Certaines bibliothèques ont choisi de faire porter leur message promotionnel sur le fonctionnement en réseau des bibliothèques, comme c'est le cas pour les bibliothèques en réseau informatisé de Saint-Étienne ; pourtant le concept est difficile à visualiser et à transcrire au niveau des pratiques quotidiennes des usagers, sur un mode visuel et non textuel ; là encore, un slogan publicitaire a toute sa raison d'être, bien que la notion de réseau informatisé ne puisse sensibiliser qu'un public déjà très engagé.

Coût et gratuité des services

« C'est pas cher et ça peut rapporter gros ! », slogan utilisé pour la publicité des jeux d'argent, mais utilisable également pour les services offerts par les bibliothèques et médiathèques publiques. Encore un créneau publicitaire largement relayé par les télécartes conçues par les entreprises publiques.

La promotion des services proposés par les bibliothèques publiques est un secteur encore peu développé sur les cartes de lecteur. Il est vrai que promouvoir un service se réfère à un domaine un peu abstrait des représentations. Pourtant c'est un terrain favorable à la création de slogans publicitaires porteurs des besoins formulés par les utilisateurs (contrairement à la promotion des collections, mieux figurée par les concepts visuels), car c'est un domaine qui concerne directement chaque lecteur, de manière différenciée et individuelle, puisqu'elle permet la rencontre de chaque lecteur avec ses propres thèmes de recherche.

La promotion des publics

Les comportements modèles

Voici une idée originale, encore peu représentée : si l'on reprend le thème de la galerie de portraits, qui incite à la collection et insensiblement à la fidélisation du public collectionneur, on peut l'adapter au phénomène de modélisation ; certaines télécartes, éditées par France Télécom, reproduisent les photos de stars du cinéma occupées à téléphoner (Jean Gabin, Simone Signoret…) : c'est une incitation non voilée à faire de même… Selon le même principe, des stars du monde des lettres, du cinéma ou des arts, occupées à lire, selon les comportements de lecture qui leur sont propres, sont incitatives des mêmes comportements pour les détenteurs de ces cartes.

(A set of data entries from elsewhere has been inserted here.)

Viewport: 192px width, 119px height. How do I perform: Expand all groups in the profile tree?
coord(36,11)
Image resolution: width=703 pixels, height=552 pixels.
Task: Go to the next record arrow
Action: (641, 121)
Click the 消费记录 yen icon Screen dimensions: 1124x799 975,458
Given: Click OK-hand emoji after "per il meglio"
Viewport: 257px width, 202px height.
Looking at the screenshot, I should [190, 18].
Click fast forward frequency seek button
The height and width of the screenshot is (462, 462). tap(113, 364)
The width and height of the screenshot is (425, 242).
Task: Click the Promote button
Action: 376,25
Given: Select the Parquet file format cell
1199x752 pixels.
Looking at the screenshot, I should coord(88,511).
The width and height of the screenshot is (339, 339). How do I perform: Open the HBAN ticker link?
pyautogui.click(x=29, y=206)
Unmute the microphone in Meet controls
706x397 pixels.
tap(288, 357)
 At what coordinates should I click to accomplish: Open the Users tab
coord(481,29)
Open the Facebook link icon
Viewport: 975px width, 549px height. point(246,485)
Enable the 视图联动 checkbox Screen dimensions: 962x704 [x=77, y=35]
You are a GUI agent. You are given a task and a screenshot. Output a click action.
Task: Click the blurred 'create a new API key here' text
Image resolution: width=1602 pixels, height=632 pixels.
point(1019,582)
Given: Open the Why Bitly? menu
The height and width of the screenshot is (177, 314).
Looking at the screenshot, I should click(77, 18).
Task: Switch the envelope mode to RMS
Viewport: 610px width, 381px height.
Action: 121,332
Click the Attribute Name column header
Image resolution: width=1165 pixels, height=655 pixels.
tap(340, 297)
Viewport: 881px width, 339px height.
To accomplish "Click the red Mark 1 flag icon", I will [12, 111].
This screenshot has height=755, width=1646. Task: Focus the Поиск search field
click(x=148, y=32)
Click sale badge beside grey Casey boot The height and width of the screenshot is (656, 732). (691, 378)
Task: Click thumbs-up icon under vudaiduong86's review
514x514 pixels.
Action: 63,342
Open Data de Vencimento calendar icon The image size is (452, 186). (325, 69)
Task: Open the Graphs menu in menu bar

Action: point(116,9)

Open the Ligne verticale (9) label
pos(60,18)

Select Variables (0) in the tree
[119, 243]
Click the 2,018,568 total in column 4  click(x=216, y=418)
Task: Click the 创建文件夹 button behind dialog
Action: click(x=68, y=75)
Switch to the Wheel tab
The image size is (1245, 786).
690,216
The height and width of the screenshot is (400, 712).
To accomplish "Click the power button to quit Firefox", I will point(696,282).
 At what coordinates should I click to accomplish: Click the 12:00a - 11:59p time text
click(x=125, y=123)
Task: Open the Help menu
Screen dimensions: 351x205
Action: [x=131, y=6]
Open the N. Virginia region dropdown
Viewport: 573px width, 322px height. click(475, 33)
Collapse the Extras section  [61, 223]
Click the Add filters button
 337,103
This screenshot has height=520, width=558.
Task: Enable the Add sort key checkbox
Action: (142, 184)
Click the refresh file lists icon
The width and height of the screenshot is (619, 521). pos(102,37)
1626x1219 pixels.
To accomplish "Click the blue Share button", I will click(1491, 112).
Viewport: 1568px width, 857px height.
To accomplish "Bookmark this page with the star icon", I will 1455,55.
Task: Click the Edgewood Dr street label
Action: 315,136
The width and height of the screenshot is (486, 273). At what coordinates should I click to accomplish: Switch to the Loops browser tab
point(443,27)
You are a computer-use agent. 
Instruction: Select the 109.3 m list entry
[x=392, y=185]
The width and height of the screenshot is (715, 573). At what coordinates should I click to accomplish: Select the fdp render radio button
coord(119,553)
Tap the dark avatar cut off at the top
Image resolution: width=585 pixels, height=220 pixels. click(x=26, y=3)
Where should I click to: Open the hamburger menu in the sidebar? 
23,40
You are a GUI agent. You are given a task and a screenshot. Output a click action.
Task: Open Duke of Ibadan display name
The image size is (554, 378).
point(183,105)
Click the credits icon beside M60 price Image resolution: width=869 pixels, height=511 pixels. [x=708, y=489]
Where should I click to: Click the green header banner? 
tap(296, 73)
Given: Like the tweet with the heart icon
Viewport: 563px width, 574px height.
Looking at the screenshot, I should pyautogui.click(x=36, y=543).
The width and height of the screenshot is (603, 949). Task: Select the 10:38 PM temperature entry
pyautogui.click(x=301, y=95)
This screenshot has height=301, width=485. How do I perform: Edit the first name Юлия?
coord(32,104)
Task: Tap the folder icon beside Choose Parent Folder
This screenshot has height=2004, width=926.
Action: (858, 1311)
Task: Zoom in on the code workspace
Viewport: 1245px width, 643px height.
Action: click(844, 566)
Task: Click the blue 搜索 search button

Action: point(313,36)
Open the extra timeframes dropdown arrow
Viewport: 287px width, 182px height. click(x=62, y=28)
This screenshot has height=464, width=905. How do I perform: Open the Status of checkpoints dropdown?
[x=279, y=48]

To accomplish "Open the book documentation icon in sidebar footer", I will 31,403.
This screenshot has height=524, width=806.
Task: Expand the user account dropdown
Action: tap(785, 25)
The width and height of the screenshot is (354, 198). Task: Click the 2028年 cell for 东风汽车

Les comportements de lecture

La BPI (Bibliothèque publique d'information) a présenté des expositions montrant les différents modes d'appropriation de la lecture et en particulier les diversités d'attitudes de lectures : cette idée pourrait être reprise pour illustrer une série de cartes de lecteurs, traitées en mode photographique, et proposées aux différentes catégories de la bibliothèque concernée. En effet, la diversité des positions dans lesquelles des lecteurs peuvent être surpris, est en elle-même une défense et illustration de la lecture.

Les statistiques de flux

L'évaluation des services proposés par les bibliothèques publiques comprend de manière quasi obligatoire l'évaluation quantitative des flux de publics et de documents. Mais cette évaluation ne fait que rarement l'objet de la promotion de l'établissement, sur la voie publique ; pourtant cette évaluation quantitative des utilisateurs a été choisie comme message publicitaire sur télécarte par le magazine Télé 7 jours qui proclame simplement : « 10 millions de lecteurs ».

Cette analyse des motifs utilisés pour l'ornement des cartes de lecteurs, qui sont encore souvent perçues comme de simples outils de transaction entre lecteurs et bibliothèques, montre que de nombreuses possibilités de messages promotionnels sur ce support n'ont pas encore été exploitées.

Octobre 1994

  1. (retour)↑  Thèse en cours actuellement sur « Les outils d'information des bibliothèques publiques comme outil de promotion » et en particulier le support des cartes de lecteur.
  2. (retour)↑  Thèse en cours actuellement sur « Les outils d'information des bibliothèques publiques comme outil de promotion » et en particulier le support des cartes de lecteur.